Jayne Byakika-Tusiime BITSS CatalystPublic Health
Jayne Tusiime is an Epidemiologist with a Pharmaceutical background and over fourteen years of experience in Research and Monitoring & Evaluation (M&E) in the sectors of HIV/AIDS; Tuberculosis; and Maternal, New Born, and Child Health. She received her Ph.D. from UC Berkeley in 2010 and has worked with several research organizations. She currently serves as a Lecturer and Head of the Department of Public Health at Busitema University in Uganda in the Faculty of HealthSciences. She is an East Africa Social Sciences Translation Collaborative (EASST) Fellow and has completed a fellowship in Impact Evaluation of Development Programs at UC Berkeley with the Center for Effective Global Action.
Since 2010, Dr. Tusiime has worked on various aspects of M&E of health programs. She had the privilege to lead a team of M&E experts in Uganda under the M&E Technical Assistance project funded by the Centers for Disease Control and Prevention (CDC) in Uganda. Their major role was to develop and strengthen M&E capacity for HIV/AIDS programs. From 2010 to 2013, she worked with the CDC in Uganda as a Senior Behavioral Scientist and Team Lead for Operations Research. Prior to this, Dr. Tusiime coordinated a 5-year longitudinal study on adherence to antiretroviral medications under the Makerere University-University of California San Francisco Adherence Collaboration that culminated in several publications.

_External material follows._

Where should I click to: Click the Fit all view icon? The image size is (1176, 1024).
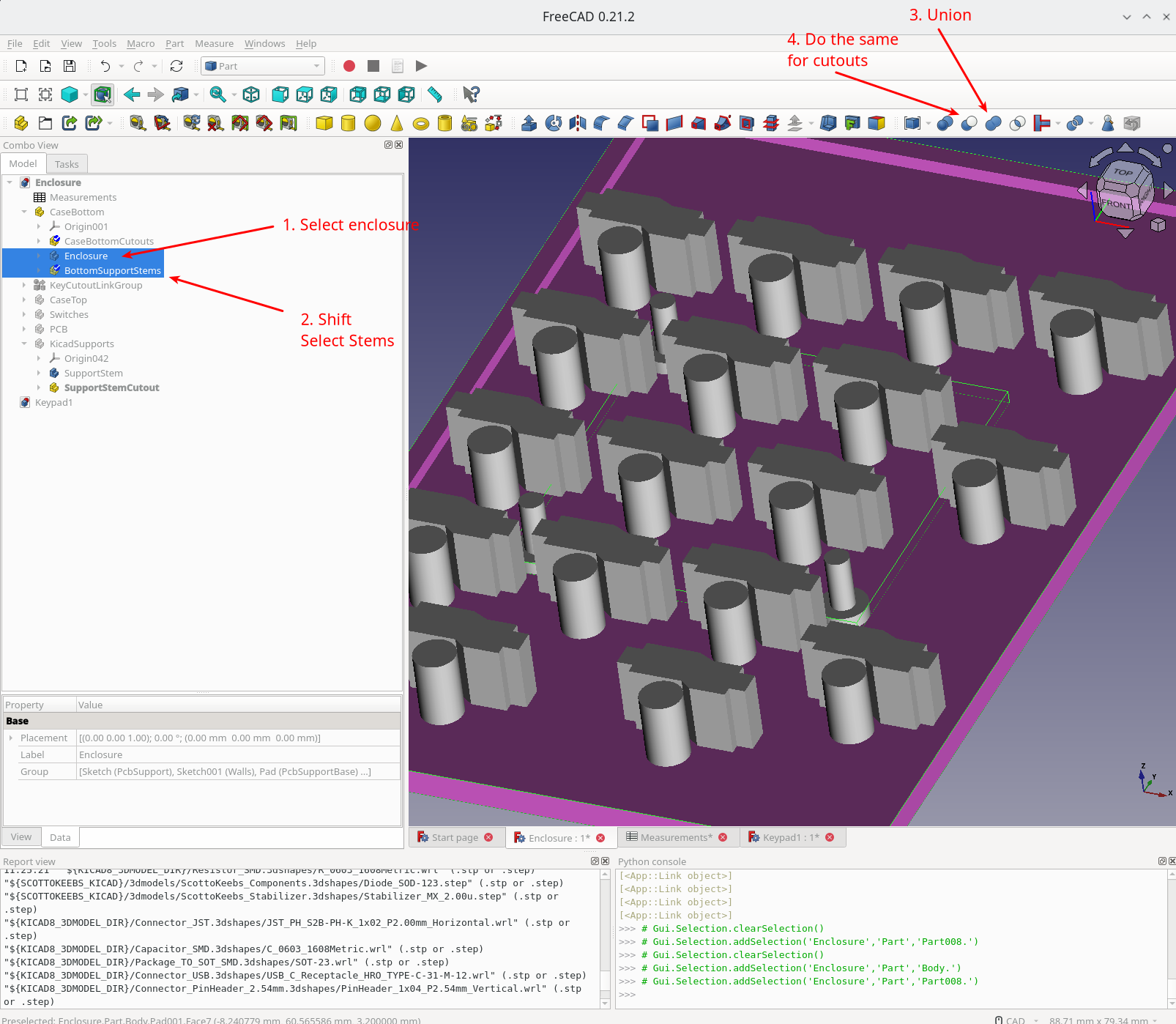[21, 94]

She is a past president of the Uganda Society for Health Scientists and she trains scientists in Uganda in research methodology and data analysis.

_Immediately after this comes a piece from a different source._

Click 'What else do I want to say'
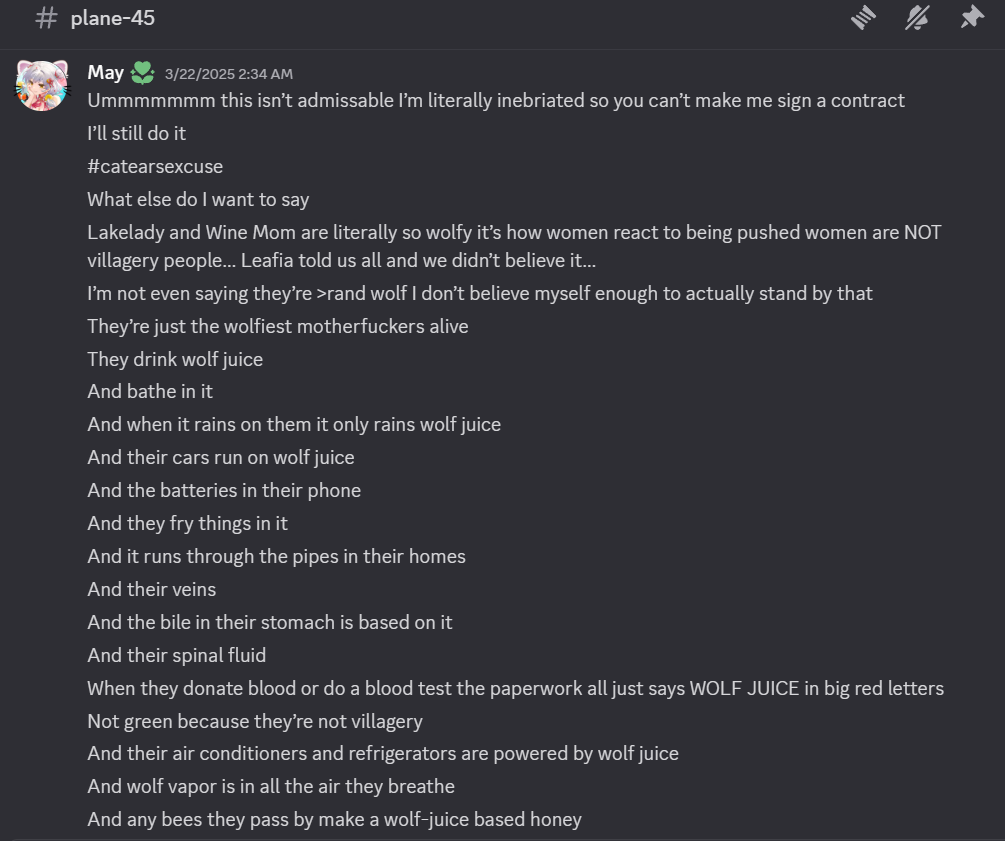 tap(198, 199)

Her current research project is on evaluating the impact of replacing dirt floors in households with solid floors on soil-transmitted illnesses like diarrheal and intestinal parasitic diseases among children under five. Given her current position of service, she has the opportunity to introduce and promote transparent research practices to future researchers. Introducing these practices early in their career will enhance more acceptance and uptake of transparent research.